There are many approaches for analyzing dMRI data and understanding brain connections. The present review will focus on one approach that we refer to as tractometry. This method focuses on the delineation of major white matter anatomical structures within each individual and the analysis of the biophysical properties of white matter tissue within these anatomical structures. This is an application where dMRI has considerable strength⁵⁶ and is relatively robust to the limitations mentioned above and to variability in processing methods.²⁸ The brain’s white matter is composed of large bundles of axons that travel together in fascicle-like structures that are also known as tracts. Many of these tracts were first thoroughly studied using post-mortem anatomical methods, and therefore, their positions and trajectories are validated independently. This means that their delineation in dMRI-based tractography is considered well-justified and less prone to false-positive tractography results.⁵⁵ The first part of tractometry analysis focuses on finding the trajectory of these tracts in the individual brain from the results of tractography. Researchers aim to identify white matter tracts by selecting streamlines that satisfy criteria derived from known anatomical information (Fig. 2).⁵⁷ For example, one can select streamlines that reach close to the known cortical endpoints of the tract. Alternatively, one can also select streamlines that pass through waypoint ROIs,⁵⁸ which are defined based on the expected trajectory of the tract (see Table 1 for examples of ROIs used in previous studies). A population-based atlas of the probabilistic locations of the different tracts can provide more information about the expected location of the tract.⁵⁹ Because the estimates of individual streamlines are sensitive to noise, researchers often also use “cleaning” methods on the tract, by removing outlier streamlines whose trajectories deviate from the overall expected shape of the tract.⁵⁷ Once tract locations are identified, the tissue properties along the length of the tracts can be assessed (Fig. 3).

Fig. 2.

Visual white matter tracts were identified by tractography in dMRI data from representative participants in the Human Connectome Project Young Adult data.²⁵⁰ A: The optic nerve (blue) was identified by tractography and mask ROIs (green) generated by automated segmentation of a structural image.¹⁰⁶ The optic nerve and the optic chiasm (purple) were overlaid on an axial section of a T1-weighted image. B. The optic radiation (magenta) was identified using waypoint ROIs (blue) and endpoint ROIs (thalamus, green; primary visual cortex, light purple) transformed from the Montreal Neurological Institute (MNI) template space.¹⁸² C. The forceps major (dark purple) was identified from a waypoint ROI (blue) in the corpus callosum and endpoint ROIs (green) in the occipital cortex of each hemisphere. D. The optic tract (orange) was identified by using the optic chiasm (purple) and the thalamus (green) identified by segmentation on structural images as endpoint ROIs.

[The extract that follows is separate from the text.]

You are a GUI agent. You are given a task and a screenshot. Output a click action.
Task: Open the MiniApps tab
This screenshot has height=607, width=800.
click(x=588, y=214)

E. The vertical occipital fasciculus (red) was identified by using dorsal and ventral visual areas (green) identified by using the automated anatomical labeling atlas.²⁷⁶ F. All identified tracts were overlaid on an axial section of a T1-weighted image.

Table 1.

ROIs used for identifying visual white matter pathways using tractography in previous studies

Tract	ROIs	Reference
ON	Optic nerve head (manually placed sphere) and optic chiasm (FreeSurfer segmentation114 on structural image).	Miller et al.,2019108; Takemura et al., 2023105
OT	Optic chiasm (FreeSurfer segmentation on structural image) and LGN (manually placed sphere on structural image with a guide of deterministic tractography from the optic chiasm).	Ogawa et al., 2014118; Takemura et al., 2019119; Ogawa et al., 2022130
	Optic chiasm (nonlinear warping from the optic chiasm identified from 5 subjects) and LGN (automated identification from tractography and shape analysis).	Kammen et al., 2016120
OR	LGN (manually placed sphere with a guide of deterministic tractography from the optic chiasm) and V1 (manually drawn calcarine sulcus).	Sherbondy et al., 2008117
	LGN (manually drawn based on structural image with a guide of deterministic tractography from the optic chiasm) and V1 (FreeSurfer segmentation on structural image).	Ogawa et al., 2014118; Takemura et al., 2019119; Ogawa et al., 2022130
	Manually placed NOT ROIs around the medial, anterior, and lateral Mayer’s loop.	Chamberland et al., 2017154
	LGN (automated identification from tractography and shape analysis) and V1 (Benson atlas).174,175	Kammen et al., 2016120
	Thalamus and V1 (FreeSurfer segmentation on structural image) combined with qT1.	Schurr et al., 2018157
	Thalamus and visual cortex endpoint ROIs and axial waypoint ROIs transformed from the MNI template.	Caffarra et al., 2021182
	LGN (FreeSurfer-based segmentation) and V1 (Benson atlas).174,175	Lerma-Usabiaga et al., 2023123
Forceps Major	Splenium and occipital lobe white matter.	Dougherty et al., 2005193
	Coronal waypoint ROIs in each hemisphere’s occipital cortex transformed from the MNI space.	Yeatman et al., 201257
	Splenium the entire coronal section posterior to the splenium	Scherf et al., 2014195
VOF	Ventral occipitotemporal cortex (FreeSurfer segmentation). In addition, streamlines intermingle with the arcuate fasciculus identified by using the AFQ57 is removed.	Yeatman et al., 2014160
	Waypoint ROIs in the dorsal and lateral part of the occipital white matter.	Takemura et al., 2016207
	ROIs used in Yeatman et al., 2014160 and Takemura et al., 2016207 combined with qT1.	Schurr et al., 2019217

LGN, lateral geniculate nucleus; ON, optic nerve; OR, optic radiation; OT, optic tract; qT1, quantitative T1; VOF, vertical occipital fasciculus; V1, primary visual cortex.

Fig. 3.

Tractometry of tissue properties along the length of a white matter tract. A: Representation of a white matter tract (here the optic radiation) as streamlines overlaid on an axial section of a T1-weighted image in a randomly selected subject from the Healthy Brain Network^252,253 dataset. B: Individual streamlines are used to sample the volume of tissue properties mapped throughout the brain. The core of the bundle of streamlines, represented as a thick tube, is colored based on values aggregated across the streamlines and weighted based on how closely they resemble the central tendency of the collection of streamlines. C: The tract profile is sampled at 100 points along the core of the tract and represented as a one-dimensional vector of values that are used for subsequent analysis and interpretation. The horizontal axis represents position along the tract (left, anterior; right, posterior), whereas the vertical axis represents FA. FA, fractional anisotropy.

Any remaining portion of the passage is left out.